ABSTRACT

The Revenger’s Tragedy, first staged in 1606 at the Globe and printed anonymously in a quarto in 1607, is a peculiar text. Several critics over the years have singled out the play for its idiosyncratic artistic merit, even while drawing sharp qualifications about its relative merit when weighed against other tragedies in the same genre. Its unique energy of language and relentless theatrical pacing have been roundly praised, but its underlying poetic and thematic effects remain mooted.
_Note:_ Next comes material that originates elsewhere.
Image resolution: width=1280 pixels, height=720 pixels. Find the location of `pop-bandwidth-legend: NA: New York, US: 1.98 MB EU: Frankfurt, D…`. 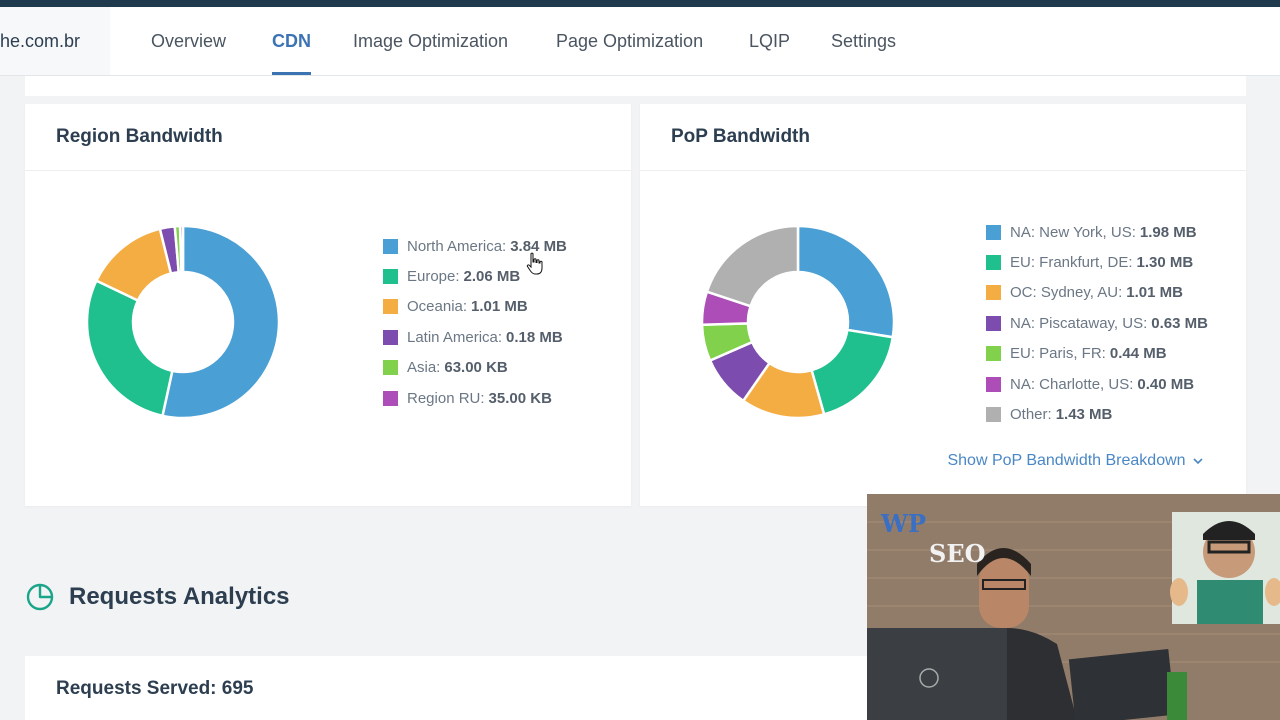

pop-bandwidth-legend: NA: New York, US: 1.98 MB EU: Frankfurt, D… is located at coordinates (1097, 324).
Like many other Jacobean tragedies of its time, its profounder effects arise from its conscious response to earlier Elizabethan models. It is a deeply competitive play, competing at once with Marlowe, Shakespeare and Marston, laying claim to novelty in its irreverent handling of stock themes and images taken from these loftier precursors. The little criticism that there is on the play, however, has shifted in emphasis from considering more narrow dramaturgical and literary questions of influence to look at the play’s wider debts to socio-historical influence. Indeed most recent introductions to scholarly editions of Jacobean revenge drama in general, and The Revenger’s Tragedy in particular, gloss the play’s grotesque meditation on the abuses of power as symptomatic of the great change in culture that swept the English court during the early years of James I’s reign. 1 But to insist too strongly on the socio-historical context is to risk suggesting that the resulting spectacle of violence and transgression owes everything to a certain Jacobean zeitgeist and very little to more immediate artistic influences. The distinction is a false one. The theatrical legacy of Marlowe, Shakespeare and Marston is itself deeply implicated in the wider cultural-literary context within which the next generation of Jacobean playwrights operated, and which accounts therefore for much of what makes Jacobean drama so distinct by comparison.